■ Problem description
The expected answer is the set of lines in the data below between the line holding "Where should I click to: Select the Easy" and the line holding "Task: Toggle word wrap in Request editor", inclusive, written out exactly.

Stored records
[Start of section]

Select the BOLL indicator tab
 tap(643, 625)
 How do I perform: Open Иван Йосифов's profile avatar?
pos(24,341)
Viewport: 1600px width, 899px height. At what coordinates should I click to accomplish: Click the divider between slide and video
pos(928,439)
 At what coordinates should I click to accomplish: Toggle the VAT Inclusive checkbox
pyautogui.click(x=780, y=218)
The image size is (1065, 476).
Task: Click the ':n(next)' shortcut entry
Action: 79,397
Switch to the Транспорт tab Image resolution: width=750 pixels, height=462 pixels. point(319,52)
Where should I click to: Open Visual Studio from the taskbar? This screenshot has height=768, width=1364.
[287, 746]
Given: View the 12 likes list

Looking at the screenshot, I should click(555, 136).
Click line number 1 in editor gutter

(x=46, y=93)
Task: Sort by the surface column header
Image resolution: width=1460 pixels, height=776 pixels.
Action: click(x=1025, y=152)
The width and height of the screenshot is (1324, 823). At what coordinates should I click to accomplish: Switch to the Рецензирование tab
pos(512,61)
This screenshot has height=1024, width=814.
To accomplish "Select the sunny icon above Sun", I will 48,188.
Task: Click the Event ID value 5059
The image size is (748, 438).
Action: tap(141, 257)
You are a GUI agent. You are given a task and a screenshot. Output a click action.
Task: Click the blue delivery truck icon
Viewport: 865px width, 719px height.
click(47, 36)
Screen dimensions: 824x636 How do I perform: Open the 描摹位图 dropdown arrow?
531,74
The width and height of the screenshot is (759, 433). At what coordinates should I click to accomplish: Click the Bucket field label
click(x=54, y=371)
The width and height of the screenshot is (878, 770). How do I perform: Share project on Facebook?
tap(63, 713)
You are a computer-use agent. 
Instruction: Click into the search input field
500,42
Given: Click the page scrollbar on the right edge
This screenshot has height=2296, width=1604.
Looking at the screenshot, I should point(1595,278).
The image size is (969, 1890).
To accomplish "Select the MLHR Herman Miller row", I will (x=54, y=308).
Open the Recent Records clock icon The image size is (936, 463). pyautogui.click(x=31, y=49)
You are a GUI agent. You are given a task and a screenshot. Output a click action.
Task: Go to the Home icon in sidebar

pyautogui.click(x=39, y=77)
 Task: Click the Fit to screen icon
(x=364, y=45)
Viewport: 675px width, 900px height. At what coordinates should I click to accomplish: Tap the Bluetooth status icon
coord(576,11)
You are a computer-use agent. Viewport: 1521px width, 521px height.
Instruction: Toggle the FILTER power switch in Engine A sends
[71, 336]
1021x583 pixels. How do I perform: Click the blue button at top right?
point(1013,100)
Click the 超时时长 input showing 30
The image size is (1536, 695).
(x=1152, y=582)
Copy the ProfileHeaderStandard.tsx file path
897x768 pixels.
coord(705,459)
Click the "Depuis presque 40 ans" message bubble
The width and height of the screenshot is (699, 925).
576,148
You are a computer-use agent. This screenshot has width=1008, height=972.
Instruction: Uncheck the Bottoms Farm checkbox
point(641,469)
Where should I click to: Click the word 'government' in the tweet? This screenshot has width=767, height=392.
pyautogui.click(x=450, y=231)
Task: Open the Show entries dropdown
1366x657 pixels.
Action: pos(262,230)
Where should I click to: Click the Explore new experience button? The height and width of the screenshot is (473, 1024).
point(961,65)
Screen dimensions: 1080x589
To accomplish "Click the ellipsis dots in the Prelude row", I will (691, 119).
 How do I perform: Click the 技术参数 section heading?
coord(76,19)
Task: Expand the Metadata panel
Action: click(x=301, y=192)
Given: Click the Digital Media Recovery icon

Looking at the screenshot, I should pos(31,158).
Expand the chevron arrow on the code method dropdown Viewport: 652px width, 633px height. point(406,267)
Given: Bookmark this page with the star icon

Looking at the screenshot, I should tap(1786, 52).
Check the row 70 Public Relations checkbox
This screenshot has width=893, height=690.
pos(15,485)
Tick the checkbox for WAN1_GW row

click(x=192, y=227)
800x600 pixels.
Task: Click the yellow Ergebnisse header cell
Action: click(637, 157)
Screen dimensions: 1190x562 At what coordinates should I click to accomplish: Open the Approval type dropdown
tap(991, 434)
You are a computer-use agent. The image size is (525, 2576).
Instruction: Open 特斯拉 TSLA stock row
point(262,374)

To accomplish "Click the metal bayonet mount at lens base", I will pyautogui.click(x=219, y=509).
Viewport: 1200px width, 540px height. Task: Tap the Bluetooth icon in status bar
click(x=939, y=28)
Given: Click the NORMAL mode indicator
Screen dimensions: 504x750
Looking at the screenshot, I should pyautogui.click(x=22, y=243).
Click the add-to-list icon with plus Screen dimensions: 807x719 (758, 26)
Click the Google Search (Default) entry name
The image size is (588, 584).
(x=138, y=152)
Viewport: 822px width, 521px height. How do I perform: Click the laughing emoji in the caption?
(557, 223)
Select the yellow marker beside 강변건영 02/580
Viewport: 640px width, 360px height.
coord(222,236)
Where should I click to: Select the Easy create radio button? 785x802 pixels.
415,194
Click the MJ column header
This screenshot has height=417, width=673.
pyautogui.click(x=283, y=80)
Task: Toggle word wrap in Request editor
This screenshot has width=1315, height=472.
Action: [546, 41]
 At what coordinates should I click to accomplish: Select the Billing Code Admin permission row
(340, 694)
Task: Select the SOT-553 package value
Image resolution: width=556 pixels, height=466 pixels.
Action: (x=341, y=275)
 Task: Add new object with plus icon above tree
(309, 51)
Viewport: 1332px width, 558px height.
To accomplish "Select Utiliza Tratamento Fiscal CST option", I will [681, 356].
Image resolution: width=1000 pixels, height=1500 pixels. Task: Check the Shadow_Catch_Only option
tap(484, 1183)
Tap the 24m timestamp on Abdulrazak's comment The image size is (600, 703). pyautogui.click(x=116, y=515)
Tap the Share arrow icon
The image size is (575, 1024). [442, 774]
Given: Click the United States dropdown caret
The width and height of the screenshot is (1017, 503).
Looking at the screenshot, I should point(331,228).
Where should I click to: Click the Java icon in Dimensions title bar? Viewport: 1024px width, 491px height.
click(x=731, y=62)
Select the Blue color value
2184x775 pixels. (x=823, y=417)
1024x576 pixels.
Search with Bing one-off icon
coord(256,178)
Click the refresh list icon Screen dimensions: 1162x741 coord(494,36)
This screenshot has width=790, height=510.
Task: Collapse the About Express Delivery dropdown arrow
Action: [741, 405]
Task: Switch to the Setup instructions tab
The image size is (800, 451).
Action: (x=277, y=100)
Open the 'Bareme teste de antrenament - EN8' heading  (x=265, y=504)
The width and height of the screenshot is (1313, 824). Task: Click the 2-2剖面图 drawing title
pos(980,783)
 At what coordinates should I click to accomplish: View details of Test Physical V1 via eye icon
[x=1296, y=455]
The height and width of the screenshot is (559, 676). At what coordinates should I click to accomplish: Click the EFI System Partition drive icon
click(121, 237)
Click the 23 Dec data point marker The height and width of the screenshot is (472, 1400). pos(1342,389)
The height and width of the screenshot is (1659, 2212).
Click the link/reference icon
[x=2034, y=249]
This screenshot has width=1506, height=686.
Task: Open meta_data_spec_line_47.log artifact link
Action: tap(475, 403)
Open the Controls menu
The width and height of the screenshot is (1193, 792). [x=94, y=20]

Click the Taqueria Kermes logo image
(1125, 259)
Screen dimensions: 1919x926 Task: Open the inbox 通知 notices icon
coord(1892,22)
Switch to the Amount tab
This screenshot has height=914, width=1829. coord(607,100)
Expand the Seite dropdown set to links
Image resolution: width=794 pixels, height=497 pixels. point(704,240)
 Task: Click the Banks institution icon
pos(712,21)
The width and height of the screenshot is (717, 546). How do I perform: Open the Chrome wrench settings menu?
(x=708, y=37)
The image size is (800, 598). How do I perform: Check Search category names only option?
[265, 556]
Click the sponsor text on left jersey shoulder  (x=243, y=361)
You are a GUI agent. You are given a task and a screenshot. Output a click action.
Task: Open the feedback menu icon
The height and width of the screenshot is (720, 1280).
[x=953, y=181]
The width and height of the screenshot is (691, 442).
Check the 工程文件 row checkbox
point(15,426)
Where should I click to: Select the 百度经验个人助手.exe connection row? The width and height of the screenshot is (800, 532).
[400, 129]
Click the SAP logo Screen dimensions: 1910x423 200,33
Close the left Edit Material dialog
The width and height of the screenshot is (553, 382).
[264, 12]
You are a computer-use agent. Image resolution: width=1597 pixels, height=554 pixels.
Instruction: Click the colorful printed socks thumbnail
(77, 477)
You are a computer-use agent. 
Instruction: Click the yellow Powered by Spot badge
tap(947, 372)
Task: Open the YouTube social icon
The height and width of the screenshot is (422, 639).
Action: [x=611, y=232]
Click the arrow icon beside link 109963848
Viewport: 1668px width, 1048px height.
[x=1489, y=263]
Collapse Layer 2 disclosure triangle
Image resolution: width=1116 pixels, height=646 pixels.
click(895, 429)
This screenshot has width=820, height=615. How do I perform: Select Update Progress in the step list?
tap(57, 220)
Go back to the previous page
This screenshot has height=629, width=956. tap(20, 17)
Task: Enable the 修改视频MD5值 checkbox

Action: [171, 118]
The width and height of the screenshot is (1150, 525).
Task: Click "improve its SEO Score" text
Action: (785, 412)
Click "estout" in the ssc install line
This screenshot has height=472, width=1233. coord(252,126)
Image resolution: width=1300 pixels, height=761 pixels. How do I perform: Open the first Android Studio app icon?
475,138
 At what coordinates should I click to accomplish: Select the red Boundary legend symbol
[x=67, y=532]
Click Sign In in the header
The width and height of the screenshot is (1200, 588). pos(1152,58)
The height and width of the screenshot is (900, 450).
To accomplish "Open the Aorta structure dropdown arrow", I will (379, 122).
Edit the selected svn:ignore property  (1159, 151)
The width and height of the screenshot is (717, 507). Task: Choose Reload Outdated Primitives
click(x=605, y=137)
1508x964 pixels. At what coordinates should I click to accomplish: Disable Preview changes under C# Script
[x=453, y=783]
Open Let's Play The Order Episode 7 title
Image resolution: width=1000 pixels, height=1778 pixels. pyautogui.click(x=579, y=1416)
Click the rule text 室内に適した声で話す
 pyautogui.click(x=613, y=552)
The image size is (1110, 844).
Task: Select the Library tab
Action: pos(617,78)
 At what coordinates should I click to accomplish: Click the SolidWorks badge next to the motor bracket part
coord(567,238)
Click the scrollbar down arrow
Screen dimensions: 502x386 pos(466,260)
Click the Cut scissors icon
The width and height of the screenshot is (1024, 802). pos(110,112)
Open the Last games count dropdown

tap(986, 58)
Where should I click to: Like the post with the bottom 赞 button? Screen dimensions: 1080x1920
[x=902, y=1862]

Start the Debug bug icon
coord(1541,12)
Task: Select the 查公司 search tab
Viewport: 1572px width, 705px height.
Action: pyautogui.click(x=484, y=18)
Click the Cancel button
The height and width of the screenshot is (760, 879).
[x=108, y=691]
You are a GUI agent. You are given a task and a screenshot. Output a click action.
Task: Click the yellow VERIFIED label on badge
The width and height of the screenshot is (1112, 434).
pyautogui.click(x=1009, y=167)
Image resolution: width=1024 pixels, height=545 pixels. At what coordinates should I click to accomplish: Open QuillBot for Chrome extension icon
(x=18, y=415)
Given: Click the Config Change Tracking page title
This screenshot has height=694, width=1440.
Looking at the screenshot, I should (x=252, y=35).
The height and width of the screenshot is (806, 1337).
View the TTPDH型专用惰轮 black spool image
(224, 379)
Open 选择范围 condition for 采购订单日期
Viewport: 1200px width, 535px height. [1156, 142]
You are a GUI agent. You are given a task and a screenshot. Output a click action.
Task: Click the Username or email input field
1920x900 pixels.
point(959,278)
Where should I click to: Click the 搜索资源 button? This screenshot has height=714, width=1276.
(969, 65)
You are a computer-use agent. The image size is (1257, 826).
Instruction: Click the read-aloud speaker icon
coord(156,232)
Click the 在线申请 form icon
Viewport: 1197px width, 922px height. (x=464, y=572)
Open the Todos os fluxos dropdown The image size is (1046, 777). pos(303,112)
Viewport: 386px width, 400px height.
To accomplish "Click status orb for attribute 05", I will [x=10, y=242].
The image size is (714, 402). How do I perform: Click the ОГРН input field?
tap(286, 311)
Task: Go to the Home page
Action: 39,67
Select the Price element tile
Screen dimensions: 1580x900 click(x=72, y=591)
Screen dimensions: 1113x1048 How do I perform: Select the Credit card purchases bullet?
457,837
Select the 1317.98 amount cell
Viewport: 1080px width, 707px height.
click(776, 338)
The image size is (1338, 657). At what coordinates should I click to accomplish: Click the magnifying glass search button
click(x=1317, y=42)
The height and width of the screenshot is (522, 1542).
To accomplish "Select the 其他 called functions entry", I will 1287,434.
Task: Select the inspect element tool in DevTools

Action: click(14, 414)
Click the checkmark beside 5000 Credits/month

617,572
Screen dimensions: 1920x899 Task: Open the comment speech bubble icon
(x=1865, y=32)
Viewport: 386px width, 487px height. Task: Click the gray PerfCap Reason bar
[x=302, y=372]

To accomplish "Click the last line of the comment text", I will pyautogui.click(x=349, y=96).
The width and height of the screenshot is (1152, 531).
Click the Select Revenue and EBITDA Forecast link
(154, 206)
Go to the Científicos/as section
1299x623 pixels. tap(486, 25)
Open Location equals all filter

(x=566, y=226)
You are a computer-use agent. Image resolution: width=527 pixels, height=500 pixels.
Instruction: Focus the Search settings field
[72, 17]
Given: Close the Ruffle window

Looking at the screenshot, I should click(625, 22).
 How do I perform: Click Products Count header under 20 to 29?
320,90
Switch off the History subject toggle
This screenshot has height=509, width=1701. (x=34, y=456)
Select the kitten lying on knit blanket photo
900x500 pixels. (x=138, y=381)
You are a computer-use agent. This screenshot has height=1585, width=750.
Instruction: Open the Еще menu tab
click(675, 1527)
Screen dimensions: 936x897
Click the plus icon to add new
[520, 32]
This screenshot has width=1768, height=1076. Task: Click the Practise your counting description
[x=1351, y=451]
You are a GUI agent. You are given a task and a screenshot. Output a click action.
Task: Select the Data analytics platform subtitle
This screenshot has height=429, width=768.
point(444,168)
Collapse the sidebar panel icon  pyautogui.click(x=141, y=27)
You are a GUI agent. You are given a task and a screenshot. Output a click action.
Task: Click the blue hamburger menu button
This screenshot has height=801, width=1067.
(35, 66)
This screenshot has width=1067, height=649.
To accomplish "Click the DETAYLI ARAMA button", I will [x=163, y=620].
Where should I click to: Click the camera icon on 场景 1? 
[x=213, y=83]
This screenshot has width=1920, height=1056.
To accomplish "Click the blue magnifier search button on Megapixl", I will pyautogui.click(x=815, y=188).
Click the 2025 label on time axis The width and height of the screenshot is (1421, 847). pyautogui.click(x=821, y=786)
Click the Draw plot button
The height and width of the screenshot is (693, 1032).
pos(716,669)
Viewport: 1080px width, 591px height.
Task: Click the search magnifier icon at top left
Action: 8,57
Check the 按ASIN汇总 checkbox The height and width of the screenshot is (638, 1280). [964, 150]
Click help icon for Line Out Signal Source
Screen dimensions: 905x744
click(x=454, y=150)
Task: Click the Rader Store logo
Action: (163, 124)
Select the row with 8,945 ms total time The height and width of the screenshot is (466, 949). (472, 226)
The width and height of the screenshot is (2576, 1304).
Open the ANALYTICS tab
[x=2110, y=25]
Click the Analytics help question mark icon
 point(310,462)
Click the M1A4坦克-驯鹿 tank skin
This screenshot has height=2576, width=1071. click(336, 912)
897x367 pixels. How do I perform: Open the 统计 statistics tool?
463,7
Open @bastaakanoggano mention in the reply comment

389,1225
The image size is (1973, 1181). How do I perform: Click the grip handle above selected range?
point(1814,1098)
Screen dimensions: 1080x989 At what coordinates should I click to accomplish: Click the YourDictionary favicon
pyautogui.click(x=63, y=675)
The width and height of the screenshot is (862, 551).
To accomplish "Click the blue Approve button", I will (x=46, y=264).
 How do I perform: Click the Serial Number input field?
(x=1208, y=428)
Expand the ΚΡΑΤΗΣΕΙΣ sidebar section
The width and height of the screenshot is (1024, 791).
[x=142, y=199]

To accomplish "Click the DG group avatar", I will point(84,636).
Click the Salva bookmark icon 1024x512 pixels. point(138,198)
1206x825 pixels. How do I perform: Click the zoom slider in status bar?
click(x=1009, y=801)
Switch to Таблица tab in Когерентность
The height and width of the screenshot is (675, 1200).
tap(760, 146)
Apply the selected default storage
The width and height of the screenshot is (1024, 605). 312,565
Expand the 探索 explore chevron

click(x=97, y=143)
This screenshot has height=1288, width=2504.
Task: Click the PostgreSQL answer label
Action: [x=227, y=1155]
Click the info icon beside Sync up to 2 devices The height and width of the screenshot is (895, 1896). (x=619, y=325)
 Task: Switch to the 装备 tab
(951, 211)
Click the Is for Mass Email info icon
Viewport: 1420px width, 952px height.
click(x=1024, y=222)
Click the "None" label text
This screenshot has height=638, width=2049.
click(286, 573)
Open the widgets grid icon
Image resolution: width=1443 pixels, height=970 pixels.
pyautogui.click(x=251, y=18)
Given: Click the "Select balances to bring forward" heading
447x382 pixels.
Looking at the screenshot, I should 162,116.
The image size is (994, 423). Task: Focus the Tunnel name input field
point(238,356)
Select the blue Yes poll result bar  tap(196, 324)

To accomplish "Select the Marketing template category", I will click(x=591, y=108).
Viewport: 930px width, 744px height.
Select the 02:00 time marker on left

[End of section]

■ Task output
Where should I click to: Select the Easy create radio button? 785x802 pixels.
415,194
Click the MJ column header
This screenshot has height=417, width=673.
pyautogui.click(x=283, y=80)
Task: Toggle word wrap in Request editor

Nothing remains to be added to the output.